## The problem
Could you revise the listing below so that every "Toggle" becomes "Flip", leaving all else unchanged and omitting the pictures?

## Data supplied
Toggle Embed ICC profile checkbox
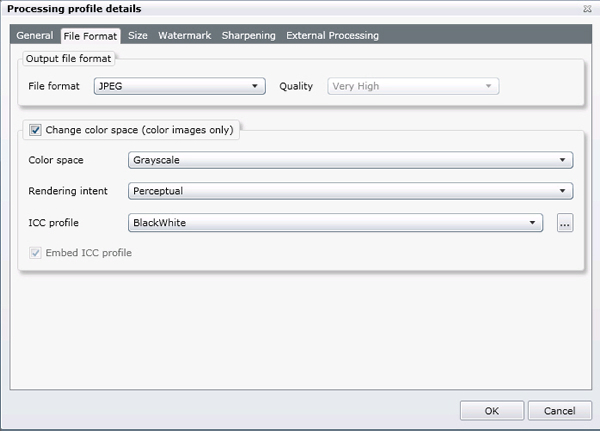(36, 253)
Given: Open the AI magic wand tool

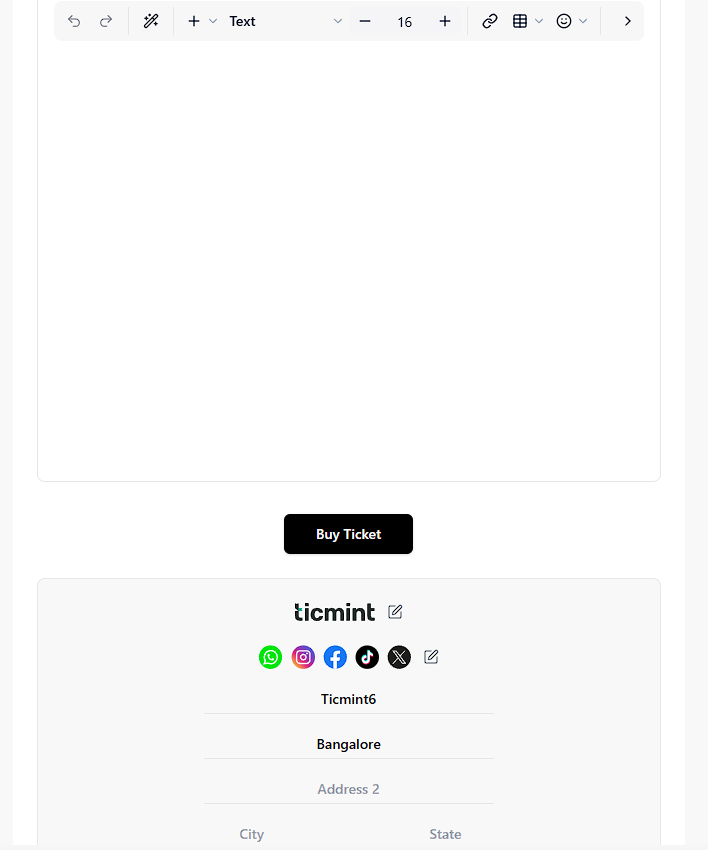Looking at the screenshot, I should click(x=151, y=21).
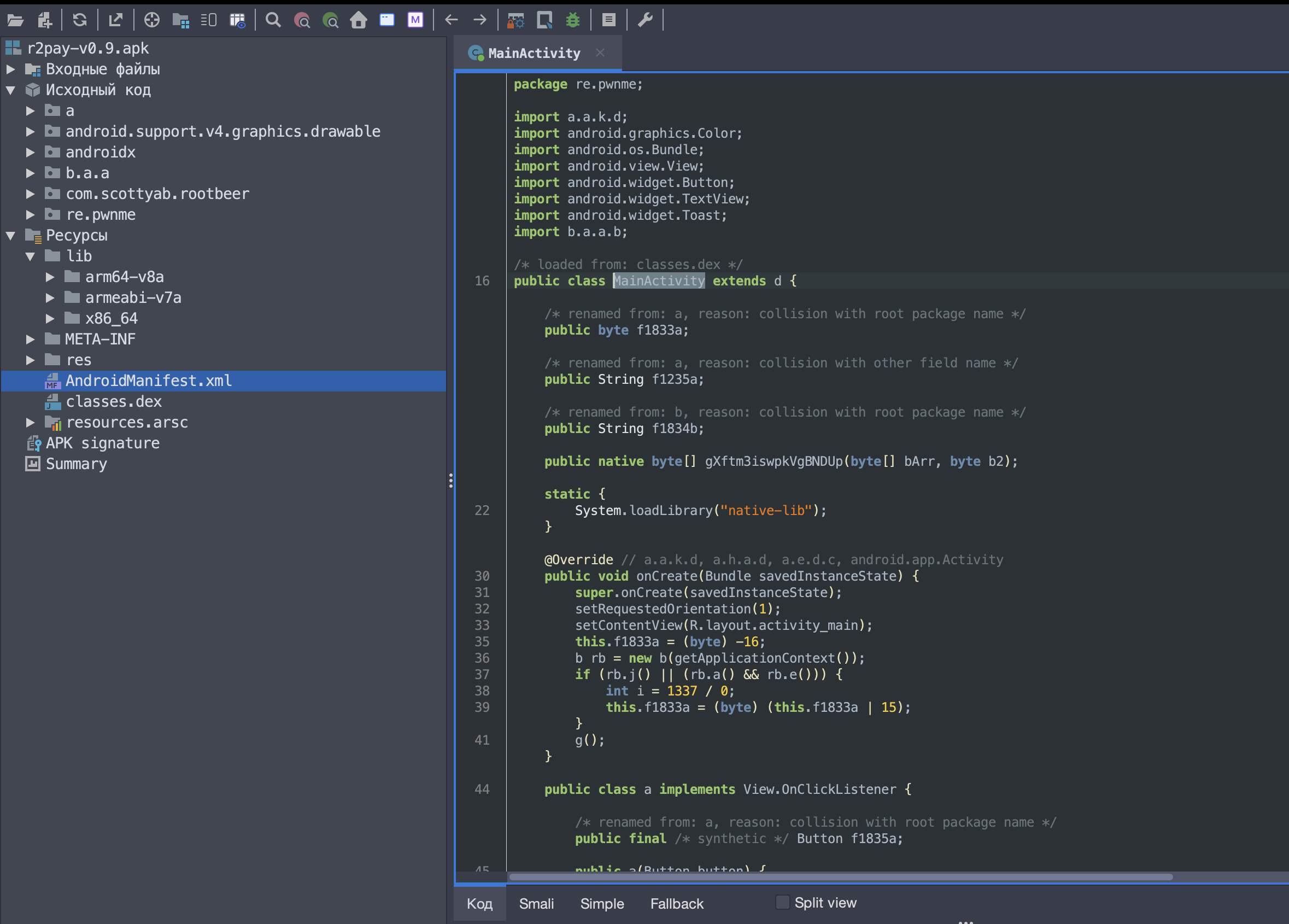Click the export project arrow icon
The height and width of the screenshot is (924, 1289).
(115, 20)
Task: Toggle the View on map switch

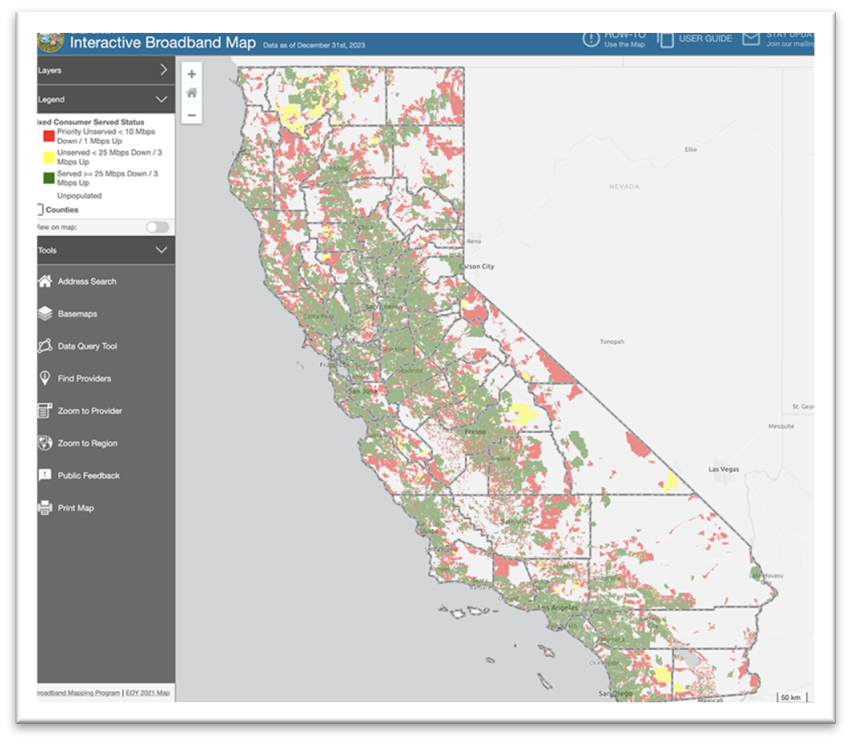Action: click(157, 227)
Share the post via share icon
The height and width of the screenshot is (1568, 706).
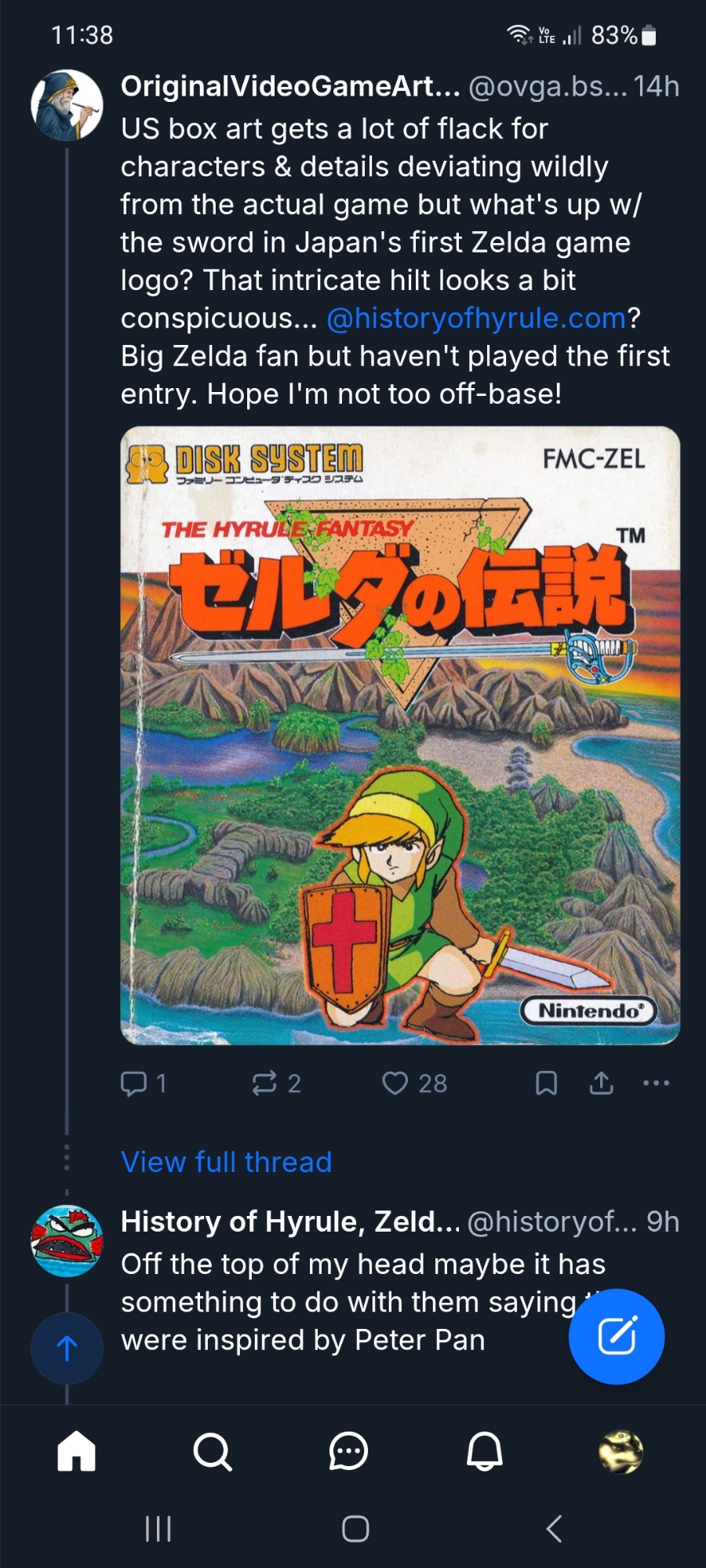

## Solution to this task
Flip Embed ICC profile checkbox
(36, 253)
Given: Open the AI magic wand tool

Looking at the screenshot, I should click(x=151, y=21).
Click the export project arrow icon
The height and width of the screenshot is (924, 1289).
(115, 20)
Task: Flip the View on map switch

Action: click(157, 227)
Share the post via share icon
The height and width of the screenshot is (1568, 706).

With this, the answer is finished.